───── Data shown ─────

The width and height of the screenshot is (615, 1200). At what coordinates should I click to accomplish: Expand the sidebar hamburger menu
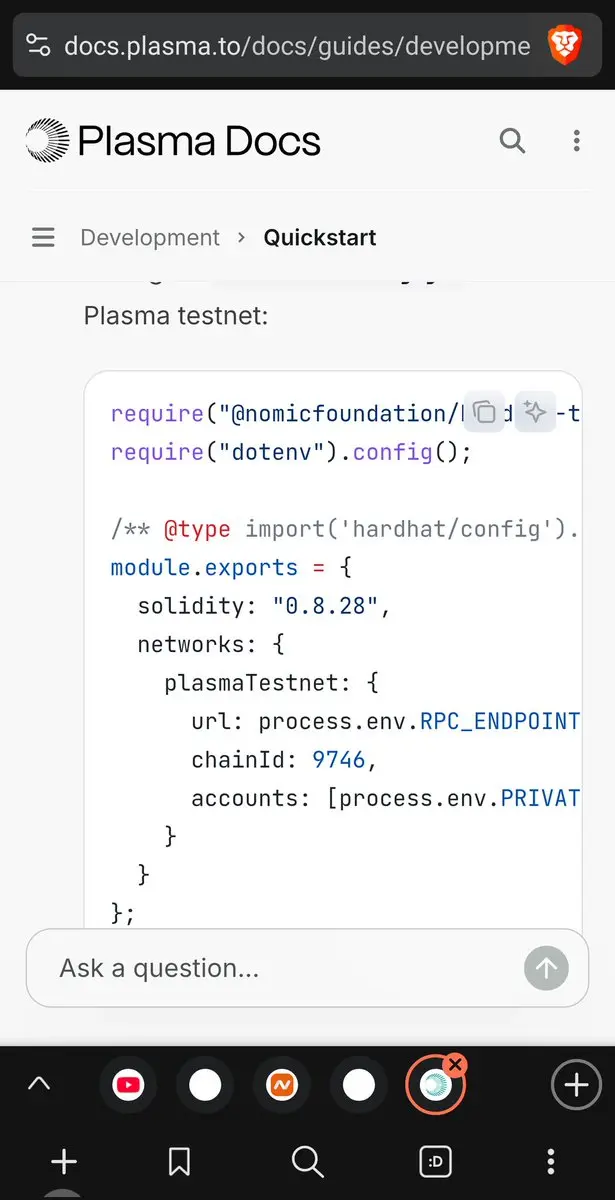tap(43, 238)
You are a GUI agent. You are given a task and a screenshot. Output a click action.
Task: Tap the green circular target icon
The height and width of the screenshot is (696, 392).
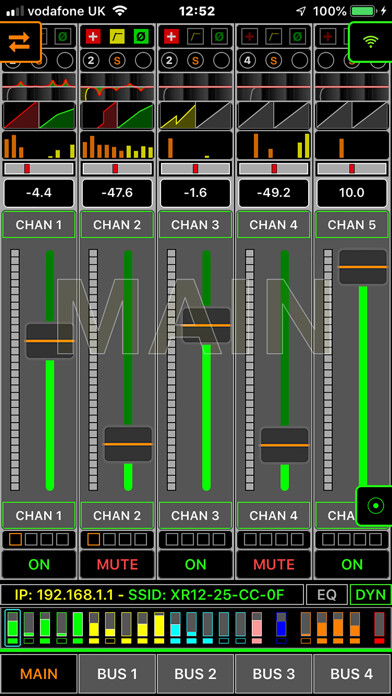tap(375, 506)
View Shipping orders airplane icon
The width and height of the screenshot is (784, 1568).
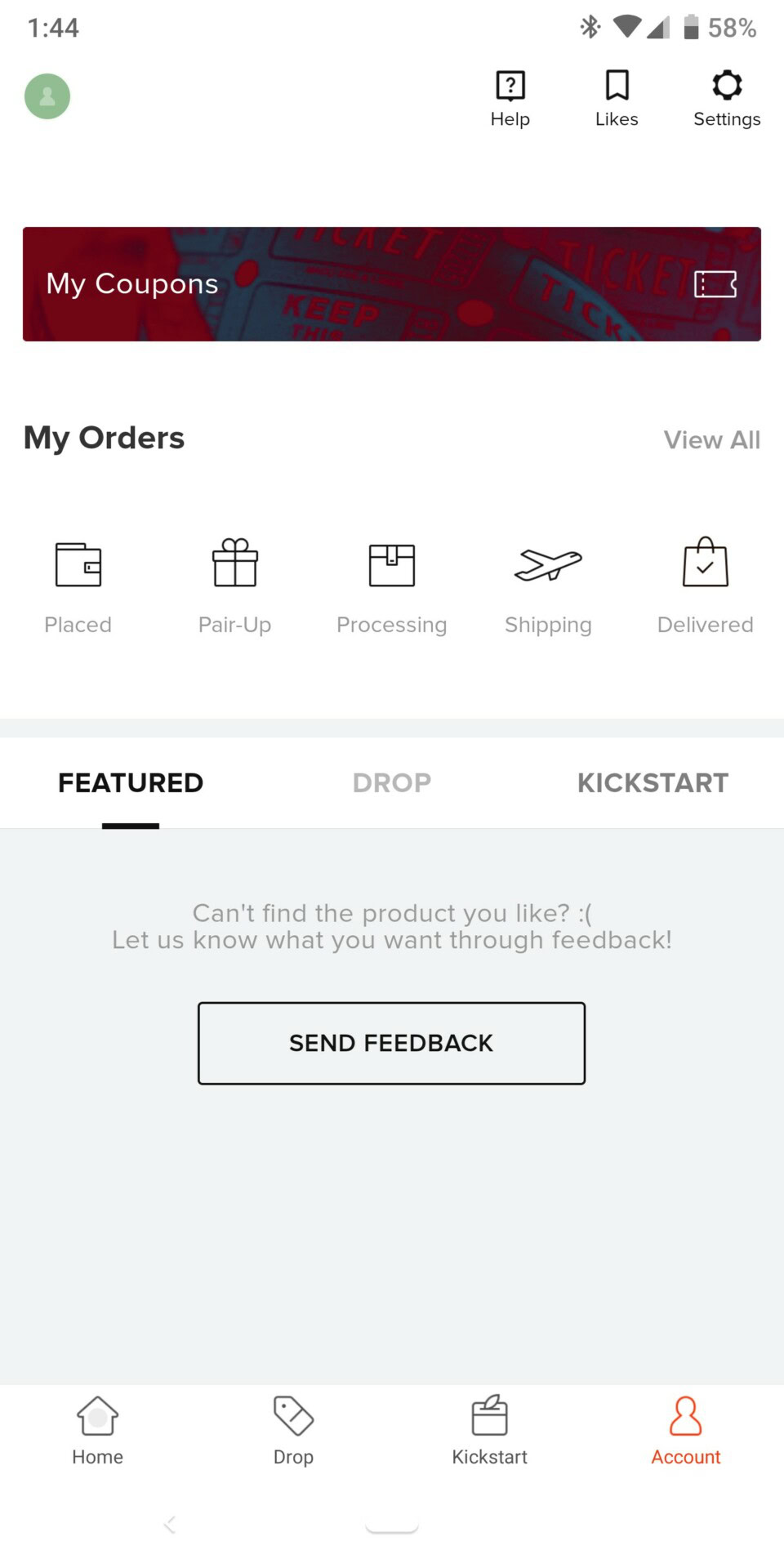pos(548,564)
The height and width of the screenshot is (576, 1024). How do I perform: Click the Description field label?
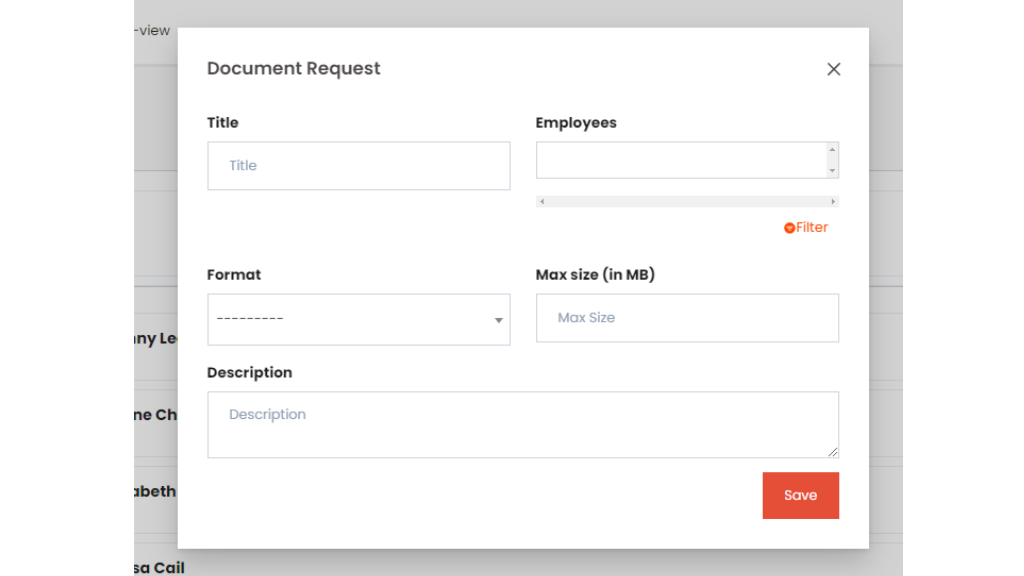pos(249,372)
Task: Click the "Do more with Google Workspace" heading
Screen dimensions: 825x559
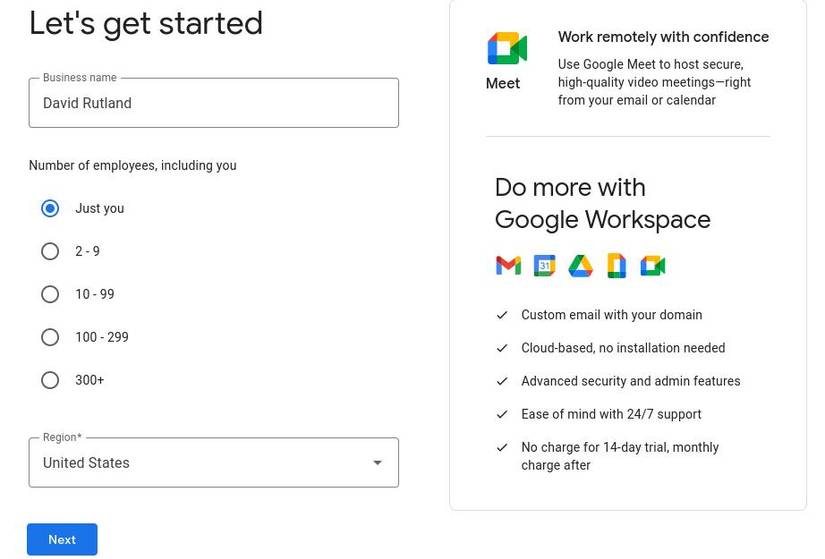Action: 602,203
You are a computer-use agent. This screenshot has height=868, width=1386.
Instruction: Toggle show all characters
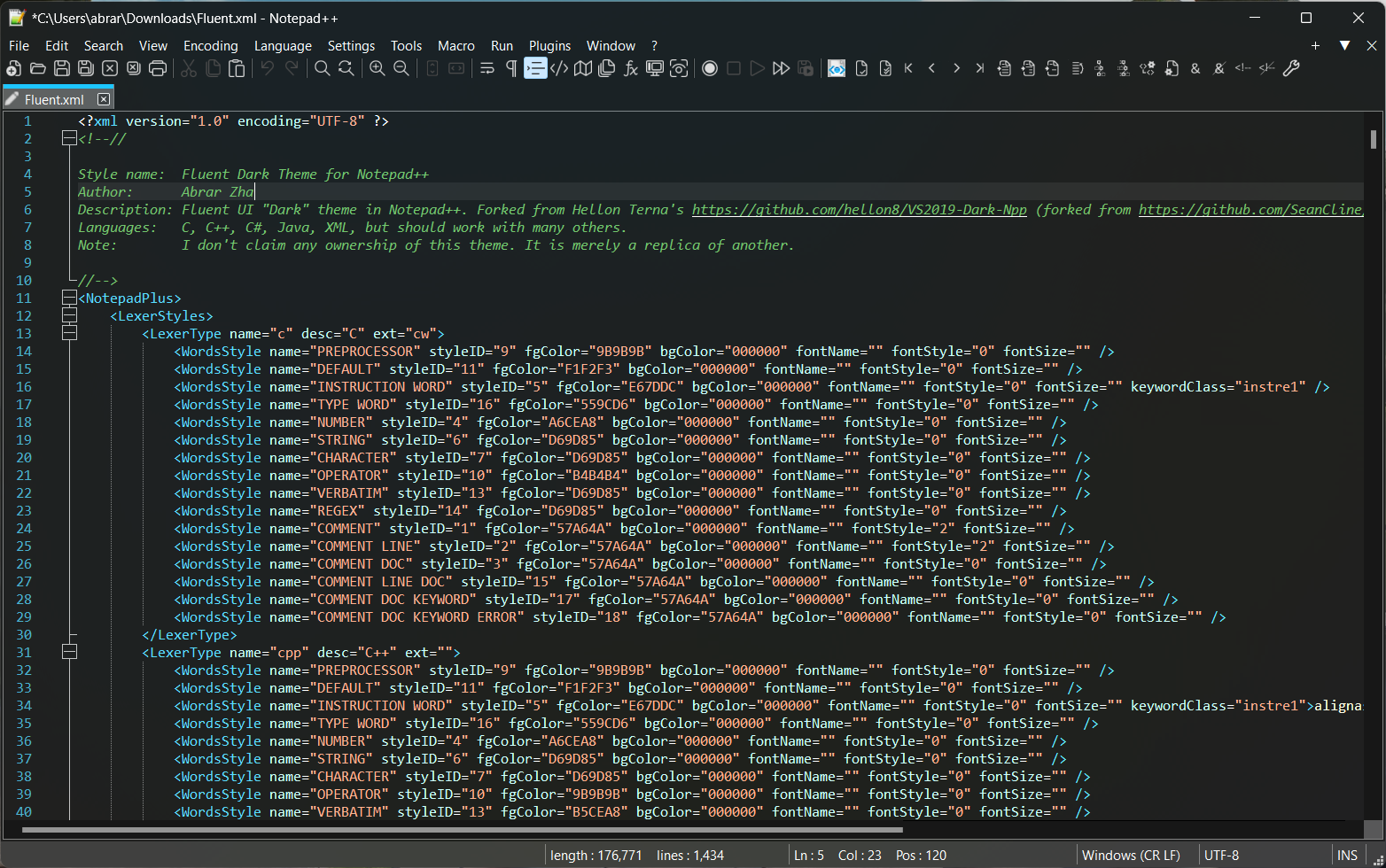click(510, 68)
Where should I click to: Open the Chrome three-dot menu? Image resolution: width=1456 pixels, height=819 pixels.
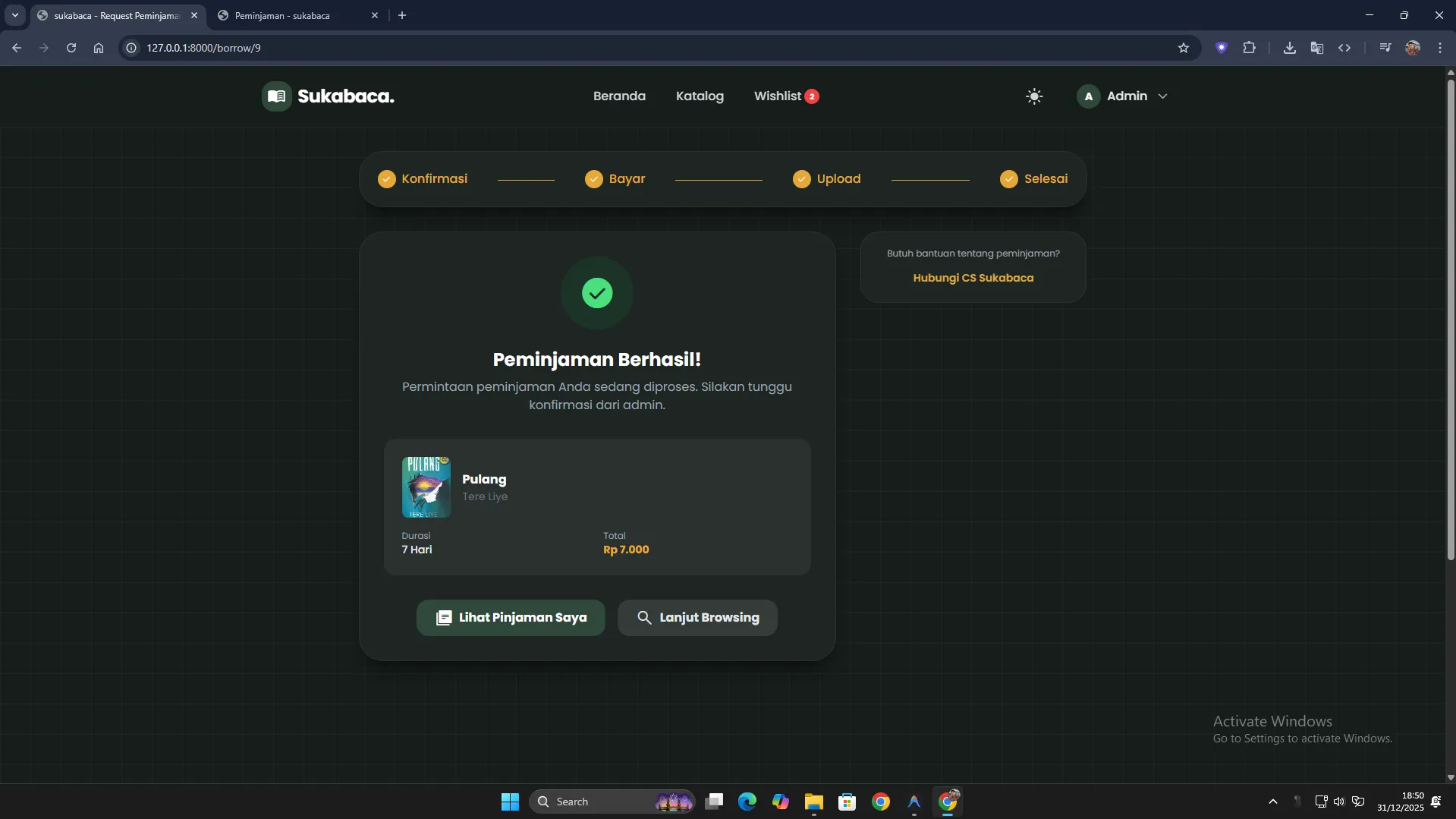[1440, 48]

─────

Work order:
On how many lines above does "agent" occur? Say the number only.

Result for this task:
2